• **ASSIGNED TASK**
Starting with the line that contains "The width and height of the screenshot is (392, 435)." and stopping after the line that contains "You are a computer-use agent.", copy the entries below exactly. Include nothing else.

• **PROVIDED ENTRIES**
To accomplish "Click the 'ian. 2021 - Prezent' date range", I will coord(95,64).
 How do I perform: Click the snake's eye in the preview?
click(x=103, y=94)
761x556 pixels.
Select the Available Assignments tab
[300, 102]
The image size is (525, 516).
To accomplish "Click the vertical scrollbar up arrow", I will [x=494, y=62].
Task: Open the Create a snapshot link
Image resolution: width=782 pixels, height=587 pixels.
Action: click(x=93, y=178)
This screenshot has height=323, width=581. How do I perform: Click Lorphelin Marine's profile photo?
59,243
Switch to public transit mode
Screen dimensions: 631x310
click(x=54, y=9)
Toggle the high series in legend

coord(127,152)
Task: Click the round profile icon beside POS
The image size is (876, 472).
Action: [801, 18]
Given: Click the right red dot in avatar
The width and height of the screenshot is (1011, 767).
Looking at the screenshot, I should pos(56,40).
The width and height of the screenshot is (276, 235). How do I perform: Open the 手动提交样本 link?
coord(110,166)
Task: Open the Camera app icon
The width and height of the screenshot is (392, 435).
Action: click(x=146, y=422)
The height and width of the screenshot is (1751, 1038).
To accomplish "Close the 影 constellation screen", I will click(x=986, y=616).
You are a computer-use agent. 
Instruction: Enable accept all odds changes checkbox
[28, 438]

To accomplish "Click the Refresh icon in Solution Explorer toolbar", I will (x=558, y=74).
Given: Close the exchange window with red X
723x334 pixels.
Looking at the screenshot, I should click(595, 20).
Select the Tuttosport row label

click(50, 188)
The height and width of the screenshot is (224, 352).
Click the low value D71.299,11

• **EXERCISE OUTPUT**
The width and height of the screenshot is (392, 435).
Action: click(x=146, y=422)
The height and width of the screenshot is (1751, 1038).
To accomplish "Close the 影 constellation screen", I will click(x=986, y=616).
You are a computer-use agent. 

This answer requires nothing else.